*** Opening Supplied data ***
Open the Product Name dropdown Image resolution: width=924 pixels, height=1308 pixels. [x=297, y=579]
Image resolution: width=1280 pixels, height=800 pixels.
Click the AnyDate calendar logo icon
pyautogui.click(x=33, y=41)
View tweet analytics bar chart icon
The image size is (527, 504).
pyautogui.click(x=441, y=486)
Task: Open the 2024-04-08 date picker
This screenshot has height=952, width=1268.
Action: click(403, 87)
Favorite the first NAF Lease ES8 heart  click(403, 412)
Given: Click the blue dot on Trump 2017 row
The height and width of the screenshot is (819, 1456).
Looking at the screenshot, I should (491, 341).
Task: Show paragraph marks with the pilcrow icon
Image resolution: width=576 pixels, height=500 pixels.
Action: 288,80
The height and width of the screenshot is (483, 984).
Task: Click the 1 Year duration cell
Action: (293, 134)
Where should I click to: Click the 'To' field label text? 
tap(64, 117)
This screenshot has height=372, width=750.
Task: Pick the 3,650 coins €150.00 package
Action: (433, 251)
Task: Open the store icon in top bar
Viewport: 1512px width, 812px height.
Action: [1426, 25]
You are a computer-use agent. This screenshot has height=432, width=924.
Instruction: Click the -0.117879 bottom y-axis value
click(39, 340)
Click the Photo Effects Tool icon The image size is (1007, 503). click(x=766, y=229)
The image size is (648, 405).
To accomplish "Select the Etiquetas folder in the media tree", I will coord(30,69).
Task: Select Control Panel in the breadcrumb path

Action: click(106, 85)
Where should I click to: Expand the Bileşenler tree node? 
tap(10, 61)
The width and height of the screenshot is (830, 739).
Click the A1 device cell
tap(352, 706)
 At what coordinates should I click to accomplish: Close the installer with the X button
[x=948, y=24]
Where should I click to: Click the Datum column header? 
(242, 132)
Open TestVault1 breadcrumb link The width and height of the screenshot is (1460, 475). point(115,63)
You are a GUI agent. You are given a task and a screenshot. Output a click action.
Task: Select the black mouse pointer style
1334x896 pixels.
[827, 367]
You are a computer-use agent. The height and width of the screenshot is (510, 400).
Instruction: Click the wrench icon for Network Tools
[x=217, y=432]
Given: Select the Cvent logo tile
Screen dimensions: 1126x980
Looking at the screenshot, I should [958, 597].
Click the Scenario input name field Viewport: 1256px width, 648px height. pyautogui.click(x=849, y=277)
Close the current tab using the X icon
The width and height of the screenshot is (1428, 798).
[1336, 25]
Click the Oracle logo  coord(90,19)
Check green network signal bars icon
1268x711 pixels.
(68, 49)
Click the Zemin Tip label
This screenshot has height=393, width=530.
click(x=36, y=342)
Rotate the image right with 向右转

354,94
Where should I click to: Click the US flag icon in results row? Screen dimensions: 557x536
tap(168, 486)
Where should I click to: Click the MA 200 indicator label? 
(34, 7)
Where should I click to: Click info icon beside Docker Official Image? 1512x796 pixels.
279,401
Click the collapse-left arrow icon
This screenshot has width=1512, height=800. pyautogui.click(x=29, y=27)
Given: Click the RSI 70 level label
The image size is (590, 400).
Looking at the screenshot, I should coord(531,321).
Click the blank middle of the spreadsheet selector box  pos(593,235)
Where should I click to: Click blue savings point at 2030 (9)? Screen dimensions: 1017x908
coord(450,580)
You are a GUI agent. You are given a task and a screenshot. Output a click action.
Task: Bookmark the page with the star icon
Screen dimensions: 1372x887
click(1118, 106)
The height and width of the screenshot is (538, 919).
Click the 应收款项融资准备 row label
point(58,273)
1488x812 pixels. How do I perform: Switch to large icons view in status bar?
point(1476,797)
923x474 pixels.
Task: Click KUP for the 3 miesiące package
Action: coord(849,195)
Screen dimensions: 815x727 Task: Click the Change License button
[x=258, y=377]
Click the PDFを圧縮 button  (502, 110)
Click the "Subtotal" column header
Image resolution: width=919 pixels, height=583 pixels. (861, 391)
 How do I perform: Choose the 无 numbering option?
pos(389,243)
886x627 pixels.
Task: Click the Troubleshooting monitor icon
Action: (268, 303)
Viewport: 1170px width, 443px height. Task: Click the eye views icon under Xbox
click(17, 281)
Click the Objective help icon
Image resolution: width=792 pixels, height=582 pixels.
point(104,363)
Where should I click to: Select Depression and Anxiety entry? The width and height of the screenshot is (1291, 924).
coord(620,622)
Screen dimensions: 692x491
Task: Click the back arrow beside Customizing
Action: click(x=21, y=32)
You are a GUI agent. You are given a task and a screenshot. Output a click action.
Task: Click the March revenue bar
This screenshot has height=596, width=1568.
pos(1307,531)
*** Closing Supplied data ***
All lines starting at the one holding "Task: Bookmark the page with the star icon" and ending at the last line above must be output exactly, and no other line may appear.

- **Task response**:
Task: Bookmark the page with the star icon
Screen dimensions: 1372x887
click(1118, 106)
The height and width of the screenshot is (538, 919).
Click the 应收款项融资准备 row label
point(58,273)
1488x812 pixels. How do I perform: Switch to large icons view in status bar?
point(1476,797)
923x474 pixels.
Task: Click KUP for the 3 miesiące package
Action: coord(849,195)
Screen dimensions: 815x727 Task: Click the Change License button
[x=258, y=377]
Click the PDFを圧縮 button  (502, 110)
Click the "Subtotal" column header
Image resolution: width=919 pixels, height=583 pixels. (861, 391)
 How do I perform: Choose the 无 numbering option?
pos(389,243)
886x627 pixels.
Task: Click the Troubleshooting monitor icon
Action: (268, 303)
Viewport: 1170px width, 443px height. Task: Click the eye views icon under Xbox
click(17, 281)
Click the Objective help icon
Image resolution: width=792 pixels, height=582 pixels.
point(104,363)
Where should I click to: Select Depression and Anxiety entry? The width and height of the screenshot is (1291, 924).
coord(620,622)
Screen dimensions: 692x491
Task: Click the back arrow beside Customizing
Action: click(x=21, y=32)
You are a GUI agent. You are given a task and a screenshot. Output a click action.
Task: Click the March revenue bar
This screenshot has height=596, width=1568.
pos(1307,531)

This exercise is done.